June 24, 2020 • njlawpages

An actuary is not an economist.  Actuaries are not experts in predicting future economic events based on past economic facts.  An actuary is a mathematician who performs actuarial calculations usually in connection with insurance companies and pension plans.  They determine the present value of annuities and the cash surrender value and the cost of premiums for insurance policies.  When an actuary is called to testify for the defense in a Wrongful Death case his job is to prepare a report which minimizes the present cash value of the deceased wage earner’s lifetime earnings.

To effectively cross examine an actuary the plaintiff attorney must emphasize that the actuary has no economic expertise.  The attorney must be able to establish that the assumptions that the actuary made in his report regarding future wage growth rate and the future money growth rate were arbitrary assumptions taken only for the purpose of decreasing the present value of the wage earners lifetime earnings.

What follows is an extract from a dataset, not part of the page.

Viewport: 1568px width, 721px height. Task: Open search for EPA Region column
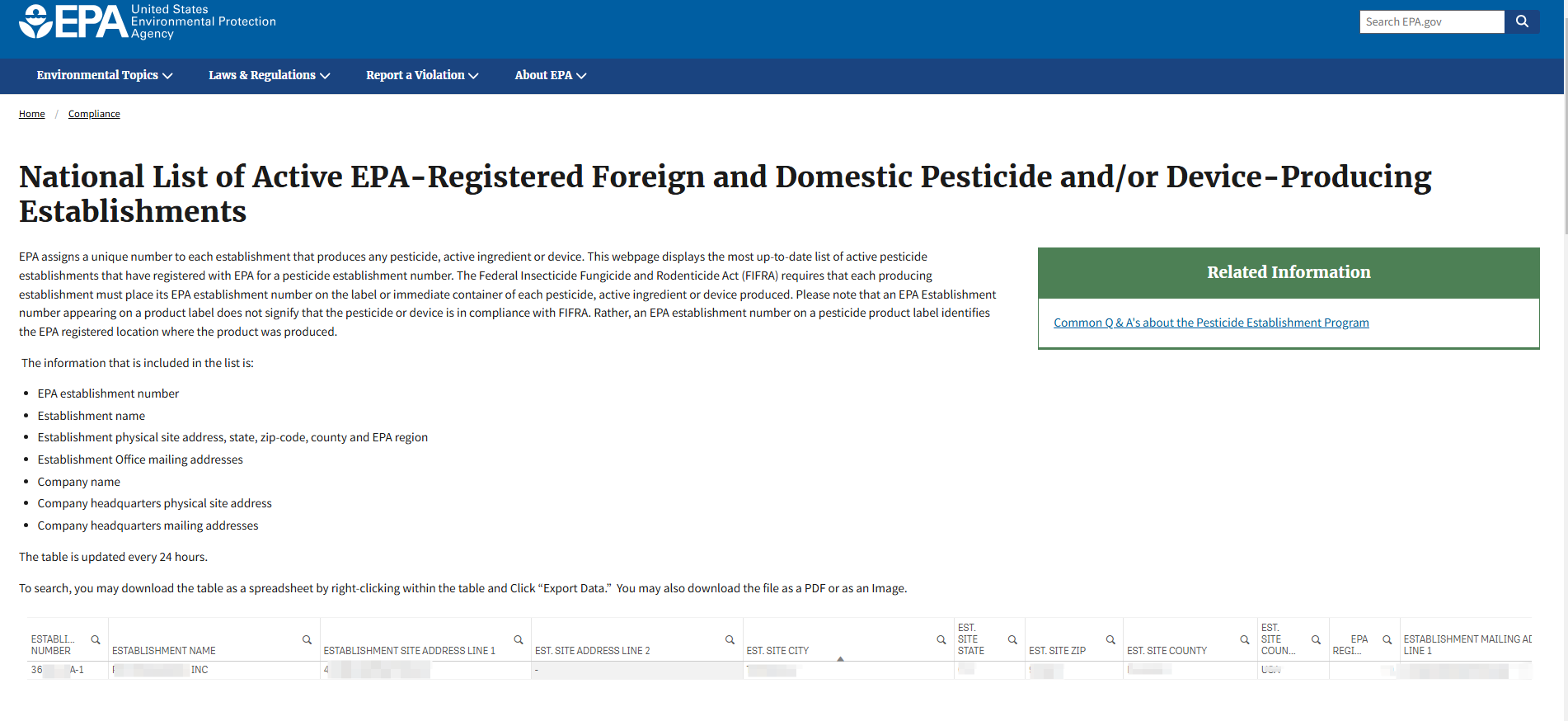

When an actuary prepares his report on the plaintiff’s decedent, he is not economically analyzing the historic wage and money growth rates and then predicting fairly how these two trends will affect the wage earners gross future earnings.  He cannot do this.  He is not an economist.  The actuary simply performs a series of calculations using the highest possible money growth rate (this is also called the inflation rate or interest rate) and the lowest possible wage growth rate (this is also called “earnings growth rate”).  It is imperative that the attorney understands that to choose a specific figure for the future “money growth rate” and for the future “wage growth rate” requires an economic theory and an economic analysis.  An actuary cannot arbitrarily choose these rates to effect a desired result.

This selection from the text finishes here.